Emerging therapeutic targets for schizophrenia: a framework for novel treatment strategies for psychosis
Published in Expert Opinion on Therapeutic Targets, 2021
Susan F. Sonnenschein, A Grace
Numerous glutamate-targeting compounds have been evaluated in clinical trials. NMDA receptor co-agonists, including D-cycloserine, D-serine, and glycine, were among the earliest studied in an effort to enhance NMDA-mediated interneuron function [90], thereby increasing inhibition of pyramidal neurons.

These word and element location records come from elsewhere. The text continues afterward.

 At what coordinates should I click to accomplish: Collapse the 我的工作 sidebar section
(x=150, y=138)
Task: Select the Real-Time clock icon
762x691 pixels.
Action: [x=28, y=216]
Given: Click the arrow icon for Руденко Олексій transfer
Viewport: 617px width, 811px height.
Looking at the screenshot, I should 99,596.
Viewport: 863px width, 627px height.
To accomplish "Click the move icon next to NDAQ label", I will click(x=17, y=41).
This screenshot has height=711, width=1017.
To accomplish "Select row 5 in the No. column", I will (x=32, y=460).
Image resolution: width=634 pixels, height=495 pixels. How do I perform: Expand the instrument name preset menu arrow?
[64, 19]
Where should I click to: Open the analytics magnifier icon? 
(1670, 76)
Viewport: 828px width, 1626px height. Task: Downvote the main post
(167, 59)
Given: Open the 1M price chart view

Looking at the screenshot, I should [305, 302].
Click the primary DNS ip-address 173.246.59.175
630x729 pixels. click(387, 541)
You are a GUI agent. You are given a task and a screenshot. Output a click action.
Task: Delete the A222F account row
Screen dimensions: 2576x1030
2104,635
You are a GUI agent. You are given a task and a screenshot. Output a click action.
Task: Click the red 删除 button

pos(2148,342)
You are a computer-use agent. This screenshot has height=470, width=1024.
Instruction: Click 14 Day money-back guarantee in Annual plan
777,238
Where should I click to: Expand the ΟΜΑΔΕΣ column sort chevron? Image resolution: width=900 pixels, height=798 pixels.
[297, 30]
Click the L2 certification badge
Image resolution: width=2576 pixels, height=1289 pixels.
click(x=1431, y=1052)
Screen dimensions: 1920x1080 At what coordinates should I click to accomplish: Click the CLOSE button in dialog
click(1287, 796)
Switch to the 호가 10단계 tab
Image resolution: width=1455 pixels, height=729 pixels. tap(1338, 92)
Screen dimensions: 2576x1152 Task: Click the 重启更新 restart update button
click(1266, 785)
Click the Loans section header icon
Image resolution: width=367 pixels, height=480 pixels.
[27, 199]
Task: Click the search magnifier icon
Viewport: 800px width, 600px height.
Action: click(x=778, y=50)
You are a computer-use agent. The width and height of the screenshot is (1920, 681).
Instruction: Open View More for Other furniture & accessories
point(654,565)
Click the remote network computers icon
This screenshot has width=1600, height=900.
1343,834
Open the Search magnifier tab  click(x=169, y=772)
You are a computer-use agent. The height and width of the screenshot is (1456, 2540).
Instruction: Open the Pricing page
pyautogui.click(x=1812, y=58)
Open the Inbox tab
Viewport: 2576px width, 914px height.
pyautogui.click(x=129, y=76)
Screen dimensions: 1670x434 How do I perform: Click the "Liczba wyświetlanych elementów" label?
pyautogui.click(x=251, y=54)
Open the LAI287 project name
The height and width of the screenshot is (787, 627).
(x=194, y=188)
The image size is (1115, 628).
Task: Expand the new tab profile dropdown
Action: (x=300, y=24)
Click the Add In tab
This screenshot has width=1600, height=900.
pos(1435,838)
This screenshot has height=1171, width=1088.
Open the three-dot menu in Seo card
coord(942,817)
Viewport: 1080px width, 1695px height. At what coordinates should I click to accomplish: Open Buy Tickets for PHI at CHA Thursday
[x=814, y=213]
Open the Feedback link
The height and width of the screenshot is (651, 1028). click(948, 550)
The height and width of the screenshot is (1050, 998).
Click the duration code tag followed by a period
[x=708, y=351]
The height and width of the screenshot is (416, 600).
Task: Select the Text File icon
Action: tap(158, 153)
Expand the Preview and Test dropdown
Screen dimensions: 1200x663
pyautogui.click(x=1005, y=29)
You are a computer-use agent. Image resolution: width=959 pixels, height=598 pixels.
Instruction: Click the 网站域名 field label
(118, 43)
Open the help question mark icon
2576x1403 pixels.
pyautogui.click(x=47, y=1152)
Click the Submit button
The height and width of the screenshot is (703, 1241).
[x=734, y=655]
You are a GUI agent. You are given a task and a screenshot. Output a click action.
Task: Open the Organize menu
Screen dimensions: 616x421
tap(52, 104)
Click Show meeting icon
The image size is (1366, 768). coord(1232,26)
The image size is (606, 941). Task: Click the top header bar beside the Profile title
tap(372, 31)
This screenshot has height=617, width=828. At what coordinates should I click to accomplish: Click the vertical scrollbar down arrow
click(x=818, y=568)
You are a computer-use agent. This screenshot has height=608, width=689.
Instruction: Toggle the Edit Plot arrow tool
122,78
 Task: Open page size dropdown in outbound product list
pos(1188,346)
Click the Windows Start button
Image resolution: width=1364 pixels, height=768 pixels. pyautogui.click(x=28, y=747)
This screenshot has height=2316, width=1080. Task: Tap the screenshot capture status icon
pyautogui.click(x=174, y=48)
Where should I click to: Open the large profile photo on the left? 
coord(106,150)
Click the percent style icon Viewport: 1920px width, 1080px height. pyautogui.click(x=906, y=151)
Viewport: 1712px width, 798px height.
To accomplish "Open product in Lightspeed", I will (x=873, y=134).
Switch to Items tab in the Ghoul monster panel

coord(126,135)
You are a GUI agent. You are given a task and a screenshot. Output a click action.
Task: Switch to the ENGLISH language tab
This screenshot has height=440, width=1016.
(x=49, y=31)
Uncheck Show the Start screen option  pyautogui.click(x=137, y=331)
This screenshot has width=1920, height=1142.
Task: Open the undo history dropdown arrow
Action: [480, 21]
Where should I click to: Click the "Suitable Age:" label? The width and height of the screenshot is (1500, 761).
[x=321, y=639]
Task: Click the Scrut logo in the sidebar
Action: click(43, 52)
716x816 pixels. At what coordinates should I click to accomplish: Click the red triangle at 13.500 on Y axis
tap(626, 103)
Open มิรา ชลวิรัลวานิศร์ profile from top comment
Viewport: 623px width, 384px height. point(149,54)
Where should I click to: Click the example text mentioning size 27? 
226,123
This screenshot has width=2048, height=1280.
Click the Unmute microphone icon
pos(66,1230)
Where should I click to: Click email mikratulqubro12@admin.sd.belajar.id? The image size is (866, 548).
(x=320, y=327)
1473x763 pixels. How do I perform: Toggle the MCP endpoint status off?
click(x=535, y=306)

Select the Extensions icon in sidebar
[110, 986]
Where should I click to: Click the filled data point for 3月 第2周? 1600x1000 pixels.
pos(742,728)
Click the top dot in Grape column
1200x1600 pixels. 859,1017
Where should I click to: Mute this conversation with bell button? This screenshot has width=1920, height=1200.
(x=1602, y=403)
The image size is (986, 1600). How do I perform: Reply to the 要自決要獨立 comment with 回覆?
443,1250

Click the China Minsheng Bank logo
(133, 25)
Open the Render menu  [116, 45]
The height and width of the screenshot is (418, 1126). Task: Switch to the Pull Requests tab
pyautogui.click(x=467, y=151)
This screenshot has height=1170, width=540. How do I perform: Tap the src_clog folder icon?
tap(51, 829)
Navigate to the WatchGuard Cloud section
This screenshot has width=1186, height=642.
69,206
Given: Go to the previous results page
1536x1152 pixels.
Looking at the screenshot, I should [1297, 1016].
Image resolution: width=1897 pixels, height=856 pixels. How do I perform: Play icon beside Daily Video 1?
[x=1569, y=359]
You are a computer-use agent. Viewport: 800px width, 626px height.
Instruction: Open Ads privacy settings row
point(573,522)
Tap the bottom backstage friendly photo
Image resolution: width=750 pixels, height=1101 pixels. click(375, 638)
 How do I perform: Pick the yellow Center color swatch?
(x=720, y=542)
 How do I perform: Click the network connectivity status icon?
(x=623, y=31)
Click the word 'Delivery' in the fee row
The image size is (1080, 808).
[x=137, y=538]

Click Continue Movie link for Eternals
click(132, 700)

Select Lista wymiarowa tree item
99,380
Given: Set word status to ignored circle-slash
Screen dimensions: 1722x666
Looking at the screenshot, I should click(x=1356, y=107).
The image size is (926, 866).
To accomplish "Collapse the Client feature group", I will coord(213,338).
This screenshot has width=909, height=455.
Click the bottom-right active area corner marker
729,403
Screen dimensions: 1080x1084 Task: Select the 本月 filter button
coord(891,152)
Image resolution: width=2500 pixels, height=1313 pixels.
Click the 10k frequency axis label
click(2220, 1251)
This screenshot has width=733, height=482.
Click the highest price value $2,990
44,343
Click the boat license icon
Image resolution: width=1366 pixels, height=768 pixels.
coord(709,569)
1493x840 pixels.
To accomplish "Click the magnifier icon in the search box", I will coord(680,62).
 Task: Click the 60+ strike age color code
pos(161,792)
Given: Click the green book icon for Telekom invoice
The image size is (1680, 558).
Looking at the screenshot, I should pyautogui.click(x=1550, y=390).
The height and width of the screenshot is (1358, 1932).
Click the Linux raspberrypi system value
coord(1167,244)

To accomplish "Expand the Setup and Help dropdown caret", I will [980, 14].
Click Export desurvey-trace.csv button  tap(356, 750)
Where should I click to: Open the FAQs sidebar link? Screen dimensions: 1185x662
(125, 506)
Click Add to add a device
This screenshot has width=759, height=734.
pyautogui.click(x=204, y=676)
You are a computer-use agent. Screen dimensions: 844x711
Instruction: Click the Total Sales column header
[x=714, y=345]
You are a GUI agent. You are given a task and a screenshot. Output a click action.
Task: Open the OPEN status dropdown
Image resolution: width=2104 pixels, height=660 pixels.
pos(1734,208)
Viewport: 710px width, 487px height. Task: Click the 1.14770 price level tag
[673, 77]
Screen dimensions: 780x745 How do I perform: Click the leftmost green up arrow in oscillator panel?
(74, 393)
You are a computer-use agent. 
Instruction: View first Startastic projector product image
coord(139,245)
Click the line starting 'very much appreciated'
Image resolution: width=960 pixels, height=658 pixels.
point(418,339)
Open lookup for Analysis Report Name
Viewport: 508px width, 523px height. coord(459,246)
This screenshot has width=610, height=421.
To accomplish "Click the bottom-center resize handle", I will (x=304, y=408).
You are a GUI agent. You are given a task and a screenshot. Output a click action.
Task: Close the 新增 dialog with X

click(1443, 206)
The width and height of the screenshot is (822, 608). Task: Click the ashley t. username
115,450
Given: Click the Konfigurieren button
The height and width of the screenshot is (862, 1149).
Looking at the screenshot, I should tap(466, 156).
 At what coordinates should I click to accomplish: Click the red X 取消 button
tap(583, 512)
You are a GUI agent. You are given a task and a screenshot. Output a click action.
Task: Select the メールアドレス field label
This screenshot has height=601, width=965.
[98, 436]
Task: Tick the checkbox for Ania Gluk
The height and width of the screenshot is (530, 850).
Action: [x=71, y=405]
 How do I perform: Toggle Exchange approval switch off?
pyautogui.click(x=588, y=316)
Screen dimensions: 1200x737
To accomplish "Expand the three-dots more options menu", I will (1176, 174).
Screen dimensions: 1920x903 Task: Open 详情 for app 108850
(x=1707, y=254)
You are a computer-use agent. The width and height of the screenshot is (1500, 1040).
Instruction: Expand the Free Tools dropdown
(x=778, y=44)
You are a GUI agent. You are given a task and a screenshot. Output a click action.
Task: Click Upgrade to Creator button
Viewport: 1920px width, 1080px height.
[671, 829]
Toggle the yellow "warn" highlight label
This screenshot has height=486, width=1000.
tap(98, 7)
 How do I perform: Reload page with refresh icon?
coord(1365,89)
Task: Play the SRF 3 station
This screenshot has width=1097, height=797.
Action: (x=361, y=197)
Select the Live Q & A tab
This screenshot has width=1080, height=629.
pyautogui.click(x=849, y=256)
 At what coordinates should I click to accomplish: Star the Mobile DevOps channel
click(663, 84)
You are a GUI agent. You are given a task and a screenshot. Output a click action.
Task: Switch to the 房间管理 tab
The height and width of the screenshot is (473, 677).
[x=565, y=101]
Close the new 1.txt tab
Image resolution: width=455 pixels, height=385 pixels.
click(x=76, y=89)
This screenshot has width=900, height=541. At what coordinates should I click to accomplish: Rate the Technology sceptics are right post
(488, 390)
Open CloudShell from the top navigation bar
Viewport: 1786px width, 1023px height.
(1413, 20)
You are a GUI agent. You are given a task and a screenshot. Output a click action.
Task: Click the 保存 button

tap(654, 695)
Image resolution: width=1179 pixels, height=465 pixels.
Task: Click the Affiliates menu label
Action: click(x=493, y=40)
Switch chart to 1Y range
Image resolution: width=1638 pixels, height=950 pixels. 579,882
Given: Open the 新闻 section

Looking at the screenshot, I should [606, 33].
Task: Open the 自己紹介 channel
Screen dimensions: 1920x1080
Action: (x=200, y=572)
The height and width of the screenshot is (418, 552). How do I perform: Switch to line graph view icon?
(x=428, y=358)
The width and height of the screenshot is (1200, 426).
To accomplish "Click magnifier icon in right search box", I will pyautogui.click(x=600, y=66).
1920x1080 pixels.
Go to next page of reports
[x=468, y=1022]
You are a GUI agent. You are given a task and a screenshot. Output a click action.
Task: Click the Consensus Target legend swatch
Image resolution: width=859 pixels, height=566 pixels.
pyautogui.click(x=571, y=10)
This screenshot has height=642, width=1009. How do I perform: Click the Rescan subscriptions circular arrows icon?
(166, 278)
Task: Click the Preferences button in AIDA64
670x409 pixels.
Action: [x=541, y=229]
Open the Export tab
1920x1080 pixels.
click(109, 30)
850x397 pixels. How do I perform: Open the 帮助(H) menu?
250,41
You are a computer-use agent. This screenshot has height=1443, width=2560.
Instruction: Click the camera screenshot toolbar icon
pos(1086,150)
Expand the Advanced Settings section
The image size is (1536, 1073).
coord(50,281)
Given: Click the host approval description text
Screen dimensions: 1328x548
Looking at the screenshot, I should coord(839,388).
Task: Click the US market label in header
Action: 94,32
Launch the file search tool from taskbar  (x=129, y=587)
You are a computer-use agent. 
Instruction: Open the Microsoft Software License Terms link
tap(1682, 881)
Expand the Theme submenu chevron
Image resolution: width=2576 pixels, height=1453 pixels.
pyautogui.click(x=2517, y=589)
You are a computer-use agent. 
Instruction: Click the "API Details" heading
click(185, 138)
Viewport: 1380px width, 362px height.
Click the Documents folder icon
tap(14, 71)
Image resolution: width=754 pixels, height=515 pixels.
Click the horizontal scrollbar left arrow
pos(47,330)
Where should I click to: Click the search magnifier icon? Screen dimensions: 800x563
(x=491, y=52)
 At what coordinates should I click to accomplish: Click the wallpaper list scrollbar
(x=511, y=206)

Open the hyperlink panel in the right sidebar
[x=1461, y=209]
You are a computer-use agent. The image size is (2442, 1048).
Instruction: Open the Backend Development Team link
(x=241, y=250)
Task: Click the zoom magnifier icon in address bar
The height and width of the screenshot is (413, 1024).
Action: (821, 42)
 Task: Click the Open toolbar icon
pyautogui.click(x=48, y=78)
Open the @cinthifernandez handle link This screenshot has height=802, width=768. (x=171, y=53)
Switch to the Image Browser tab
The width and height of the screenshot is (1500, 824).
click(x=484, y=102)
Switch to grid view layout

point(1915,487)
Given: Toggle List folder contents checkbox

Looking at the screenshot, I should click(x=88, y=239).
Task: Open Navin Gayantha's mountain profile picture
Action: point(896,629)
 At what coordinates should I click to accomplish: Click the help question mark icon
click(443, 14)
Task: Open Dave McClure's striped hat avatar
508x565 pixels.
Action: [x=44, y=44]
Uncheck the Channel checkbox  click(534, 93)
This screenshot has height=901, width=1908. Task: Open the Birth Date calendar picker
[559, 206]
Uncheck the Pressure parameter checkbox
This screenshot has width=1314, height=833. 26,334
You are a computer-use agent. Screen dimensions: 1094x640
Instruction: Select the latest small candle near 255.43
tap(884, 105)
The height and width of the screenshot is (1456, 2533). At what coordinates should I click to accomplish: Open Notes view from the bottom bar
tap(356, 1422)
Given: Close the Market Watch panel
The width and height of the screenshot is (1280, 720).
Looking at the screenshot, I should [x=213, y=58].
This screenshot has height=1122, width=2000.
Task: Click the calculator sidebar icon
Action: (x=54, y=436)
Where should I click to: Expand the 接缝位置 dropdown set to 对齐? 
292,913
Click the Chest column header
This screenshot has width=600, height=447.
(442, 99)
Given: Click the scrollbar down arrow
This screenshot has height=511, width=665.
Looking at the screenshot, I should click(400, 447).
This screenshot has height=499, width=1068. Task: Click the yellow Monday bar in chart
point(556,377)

Despite initial promise in clinical trials, none of these compounds passed phase 2 or phase 3 clinical trials as either a monotherapy or adjunct to current treatments [91,92]. Selective glycine transporter 1 (GlyT1) inhibitors, such as sarcosine and biopertin have also been tested as an alternative method to increase the availability of glycine at NMDA receptors [93]. Sarcosine has demonstrated success in clinical trials as an adjunct treatment in early clinical trials in improving positive, negative, and cognitive symptoms [94,95] with some evidence for greater efficacy than NMDA receptor agonists [96]. However, not all trials have shown significant results with GlyT1 inhibitors, such as when added to clozapine or tested as a monotherapy [97–99]. D-amino acid oxidase (DAAO) inhibition with compounds such as sodium benzoate has also recently been explored as a method of enhancing NMDA receptor activation by blocking D-amino acid metabolism. Sodium benzoate has produced promising results as an adjunctive therapy in early clinical trials [100–102]. Larger clinical trials are needed to better assess the potential benefits of NMDA receptor-targeting drugs.